KBinsDiscretizer for `chord` and `velocity`

These features are effectively ordinal categories (6 and 4 distinct values). KBinsDiscretizer with kmeans strategy clusters them:

from sklearn.preprocessing import KBinsDiscretizer

# velocity: 4 clusters, chord: 6 clusters

QuantileTransformer for `thickness`

thickness is skewed and contains outliers.
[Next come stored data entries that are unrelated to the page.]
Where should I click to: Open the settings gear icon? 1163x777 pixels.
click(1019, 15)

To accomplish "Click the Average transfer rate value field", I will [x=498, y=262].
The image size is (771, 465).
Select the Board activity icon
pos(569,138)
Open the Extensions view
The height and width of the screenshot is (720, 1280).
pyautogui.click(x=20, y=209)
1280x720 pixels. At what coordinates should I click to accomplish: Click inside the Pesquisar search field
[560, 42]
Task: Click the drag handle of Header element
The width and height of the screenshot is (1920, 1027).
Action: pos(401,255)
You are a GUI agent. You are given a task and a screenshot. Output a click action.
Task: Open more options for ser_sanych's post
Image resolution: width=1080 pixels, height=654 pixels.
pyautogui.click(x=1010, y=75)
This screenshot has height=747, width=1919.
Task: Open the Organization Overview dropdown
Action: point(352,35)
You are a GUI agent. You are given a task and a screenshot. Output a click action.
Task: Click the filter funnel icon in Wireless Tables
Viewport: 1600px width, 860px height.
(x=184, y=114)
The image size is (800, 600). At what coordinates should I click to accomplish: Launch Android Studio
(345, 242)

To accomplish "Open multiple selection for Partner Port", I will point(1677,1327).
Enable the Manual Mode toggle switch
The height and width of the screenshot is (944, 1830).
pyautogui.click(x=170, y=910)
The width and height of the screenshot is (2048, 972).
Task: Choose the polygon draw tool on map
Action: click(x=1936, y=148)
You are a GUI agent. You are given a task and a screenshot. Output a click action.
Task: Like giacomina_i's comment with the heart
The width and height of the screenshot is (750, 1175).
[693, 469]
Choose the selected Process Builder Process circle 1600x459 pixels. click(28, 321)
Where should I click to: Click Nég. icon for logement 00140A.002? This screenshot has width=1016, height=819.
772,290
QuantileTransformer maps to a uniform or normal distribution while suppressing outlier influence:

from sklearn.preprocessing import QuantileTransformer

scaler = QuantileTransformer()
scaler.fit(X_train[['thickness']])
train_thickness = scaler.transform(X_train[['thickness']]).flatten()
sns.distplot(train_thickness)

QuantileTransformer result — thickness distribution Q-Q plot after QuantileTransformer

Building the Pipeline

Combine all transformations with ColumnTransformer, then chain with XGBoost in a single Pipeline:

from sklearn.compose import ColumnTransformer
from sklearn.preprocessing import PowerTransformer, QuantileTransformer, KBinsDiscretizer
from sklearn.pipeline import Pipeline
import xgboost as xgb

# Column indices: freq=0, chord=1, velocity=2, thickness=3
transformer = ColumnTransformer(transformers=[
    ('freq',      PowerTransformer(method='box-cox', standardize=False), [0]),
    ('chord',     KBinsDiscretizer(n_bins=6, encode='ordinal', strategy='kmeans'), [1]),
    ('velocity',  KBinsDiscretizer(n_bins=4, encode='ordinal', strategy='kmeans'), [2]),
    ('thickness', QuantileTransformer(), [3]),
], remainder='passthrough')

pipe = Pipeline(steps=[
    ("preprocessor", transformer),
    ("model", xgb.XGBRegressor(objective='reg:squarederror', seed=0))
])

Hyperparameter Tuning with RandomizedSearchCV

RandomizedSearchCV samples hyperparameter combinations randomly — much faster than GridSearchCV for large search spaces:

from sklearn.model_selection import RandomizedSearchCV

hyperparameter_grid = {
    'model__n_estimators':  [100, 400, 800],
    'model__max_depth':     [3, 6, 9],
    'model__learning_rate': [0.05, 0.1, 0.20],
}

search = RandomizedSearchCV(
    pipe,
    param_distributions=hyperparameter_grid,
    n_iter=20,
    scoring='r2',
    n_jobs=-1,
    cv=7,
    verbose=1,
    random_state=0
)

search.fit(X_train, y_train)

Note: model__ prefix targets the "model" step inside the pipeline.

Results

print("Best hyperparameters:", search.best_params_)
# {'model__n_estimators': 800, 'model__max_depth': 9, 'model__learning_rate': 0.05}

print("Test R²:", search.score(X_test, y_test))
# 0.9586

from sklearn.metrics import r2_score, mean_squared_error, mean_absolute_error

y_pred = search.predict(X_test)
print("R²:  ", r2_score(y_pred, y_test.values))   # 0.9545
print("MSE: ", mean_squared_error(y_pred, y_test.values))  # 1.945
print("MAE: ", mean_absolute_error(y_pred, y_test.values)) # 0.912

95.86% R² — the model explains nearly all variance in the sound pressure level.

Key Takeaways

Pipelines prevent data leakage: all transformations fit on X_train only, applied to X_test.
ColumnTransformer lets you apply different preprocessing to different features cleanly.
RandomizedSearchCV is your default for hyperparameter tuning — exhaustive grid search rarely justifies the compute.
XGBoost + feature engineering on a structured dataset beats most out-of-the-box approaches.

Bonus: EDA with Sweetviz

import sweetviz as sv

report = sv.compare([X_train, "train data"], [X_test, "test data"])
report.show_html()

Sweetviz generates an interactive HTML report comparing train and test distributions — great for spotting train/test skew before modeling.